◆ Task instructions
**a)** Summarize the passage on UMIACS class accounts in two sentences.
**b)** From the passage on UMIACS class accounts, copy the part from "UMIACS Class Accounts" to "contacting [mailto:staff@umiacs.umd.edu staff@umiacs.umd.edu].", substituting "computing system" for "cluster" wherever it occurs.

--- Excerpt to read ---

UMIACS Class Accounts are currently intended to support classes for all of UMIACS/CSD via the [[Nexus]] cluster. All new class accounts will be serviced solely through this cluster. Faculty may request that a class be supported by contacting [mailto:staff@umiacs.umd.edu staff@umiacs.umd.edu].

==Getting an account==
Your TA will request an account for you. Once this is done, you will be notified by email that you have an account to redeem. If you have not received an email, please contact your TA. '''You must redeem the account within 7 days or else the redemption token will expire.''' If your redemption token does expire, please contact your TA to have it renewed.

Once you do redeem your account, you will need to wait until you get a confirmation email that your account has been installed. This is typically done once a day on days that the University is open for business.

--- Provided material ---

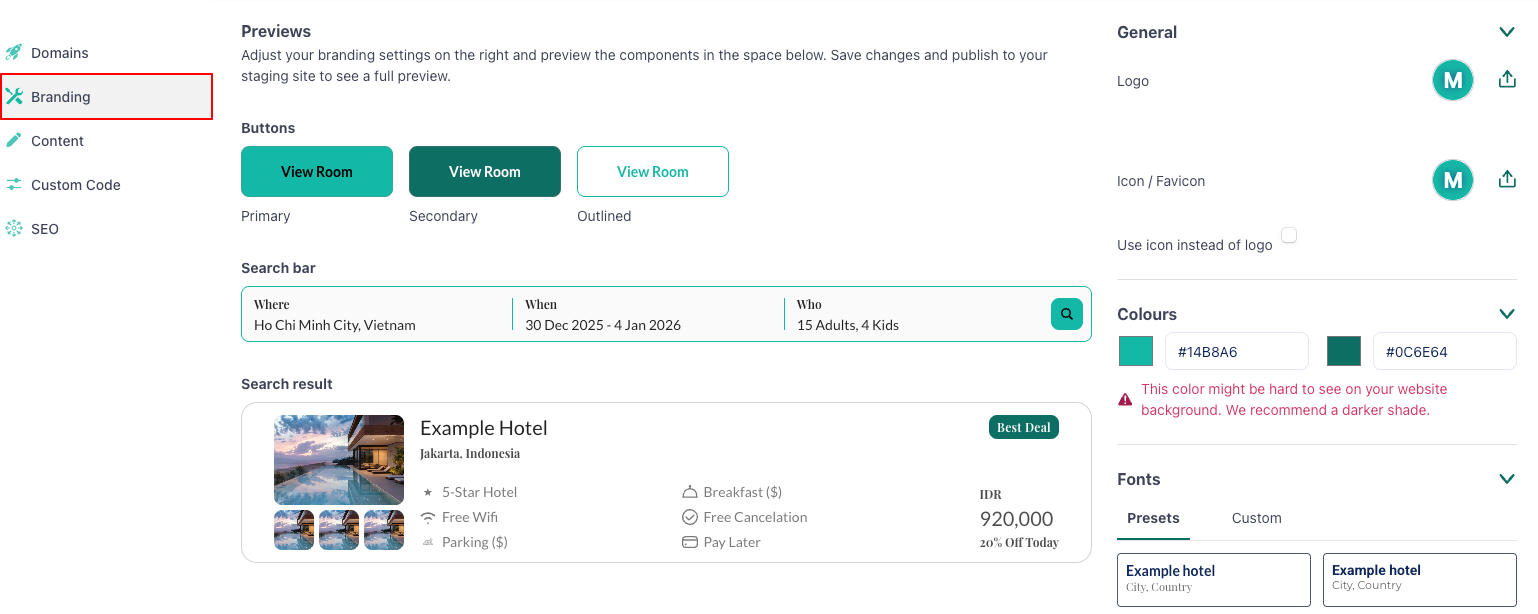Click the Content pencil icon
Image resolution: width=1538 pixels, height=614 pixels.
pos(14,140)
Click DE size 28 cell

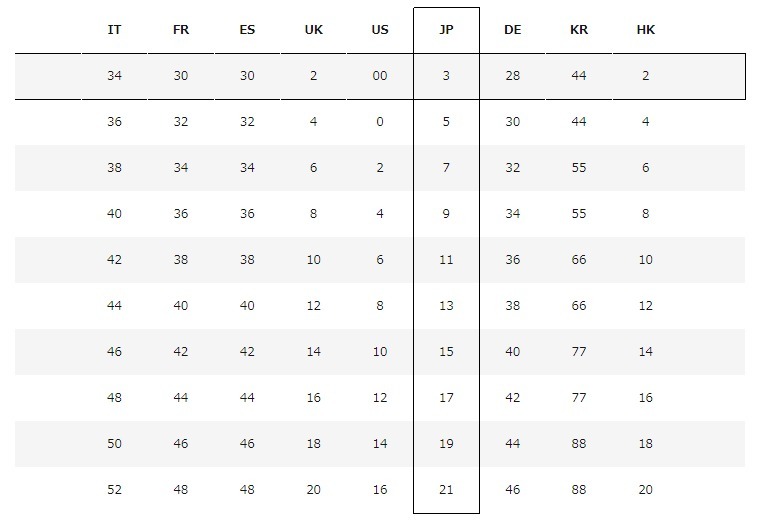tap(512, 76)
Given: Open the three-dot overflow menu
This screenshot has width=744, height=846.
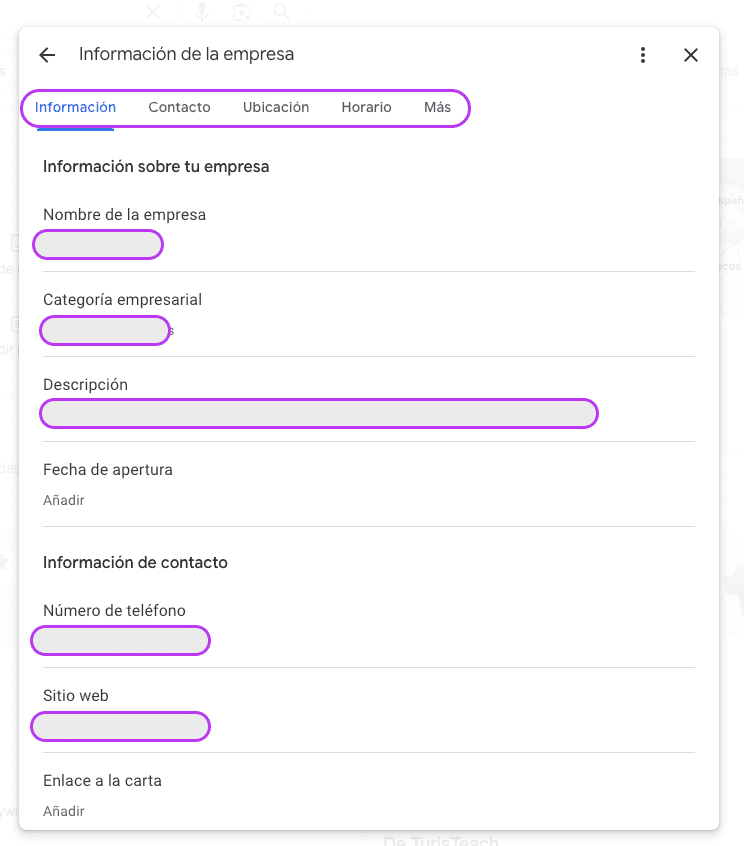Looking at the screenshot, I should [643, 55].
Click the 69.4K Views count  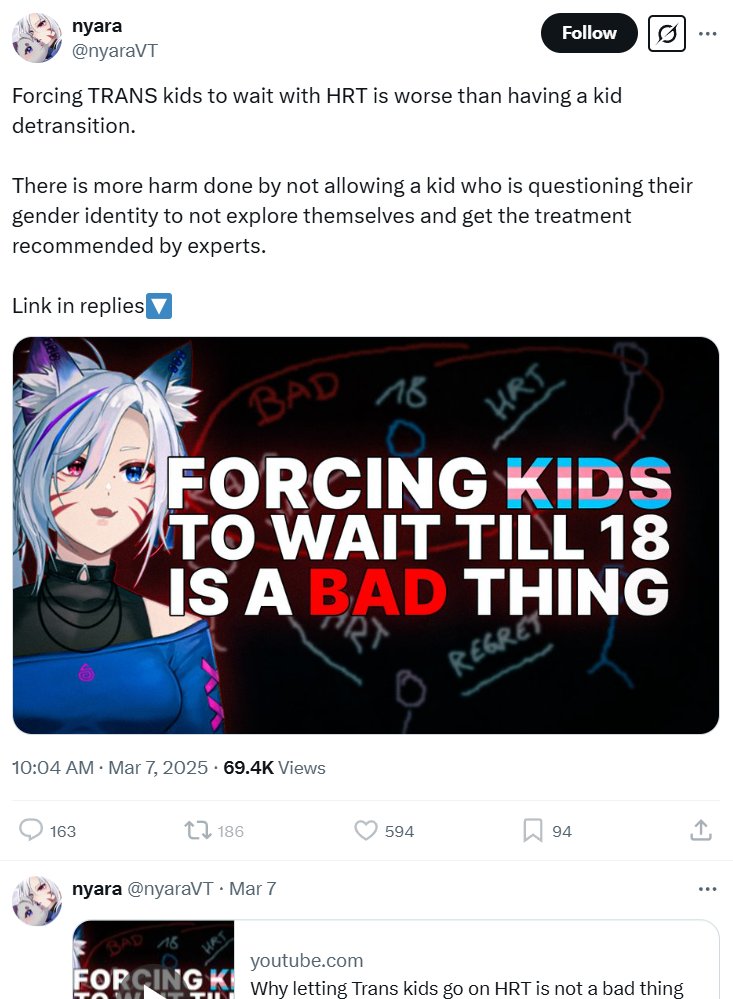click(274, 768)
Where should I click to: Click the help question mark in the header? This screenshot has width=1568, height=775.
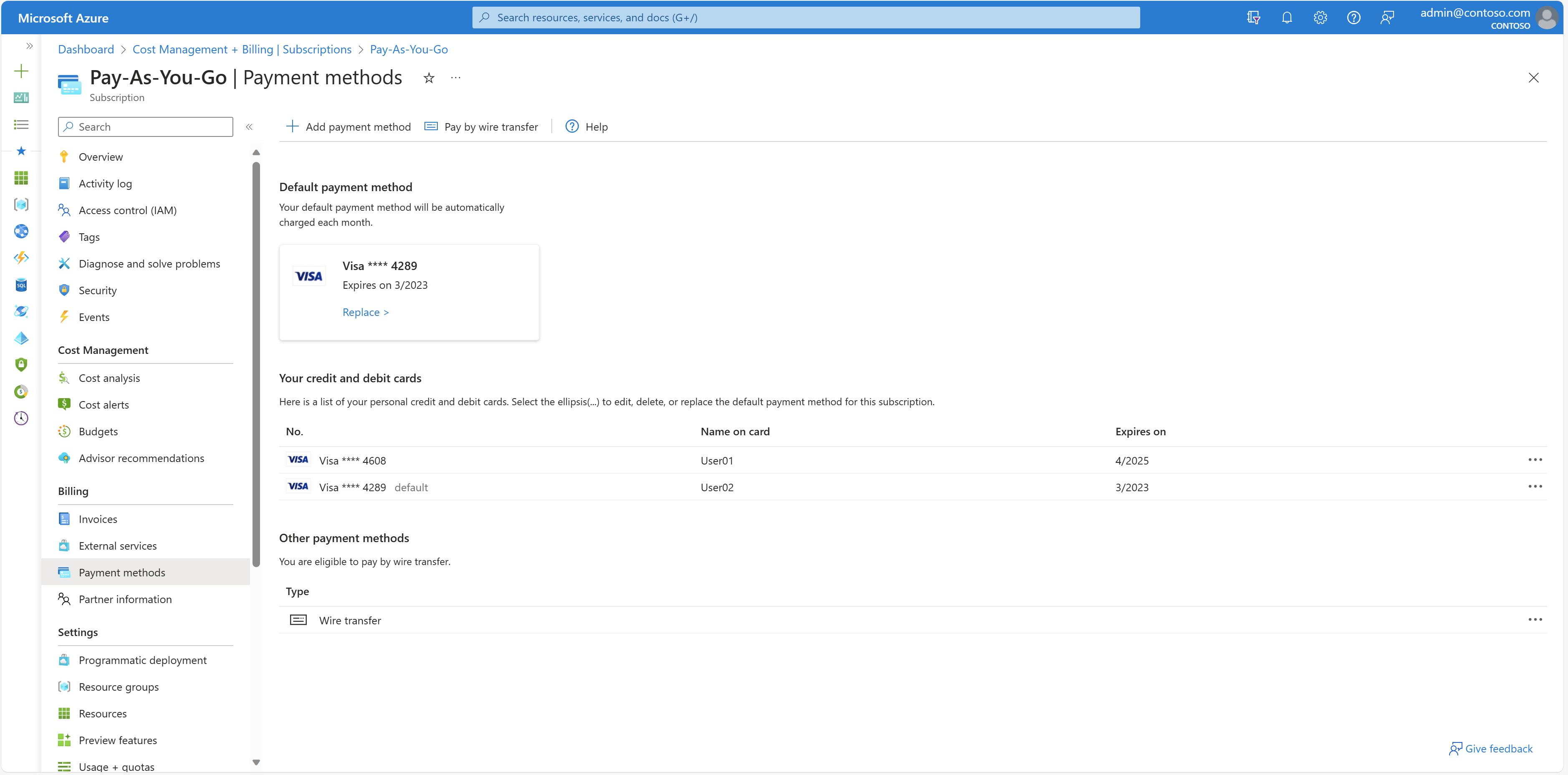pyautogui.click(x=1353, y=18)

---

◆ Solutions to the exercise
**a)** UMIACS class accounts support classes for all of UMIACS/CSD through the Nexus cluster, and faculty can request support for a class by contacting staff@umiacs.umd.edu. A TA requests each student's account, the student must redeem it within 7 days before the redemption token expires, and then waits for a confirmation email that the account has been installed.

**b)**
UMIACS Class Accounts are currently intended to support classes for all of UMIACS/CSD via the [[Nexus]] computing system. All new class accounts will be serviced solely through this computing system. Faculty may request that a class be supported by contacting [mailto:staff@umiacs.umd.edu staff@umiacs.umd.edu].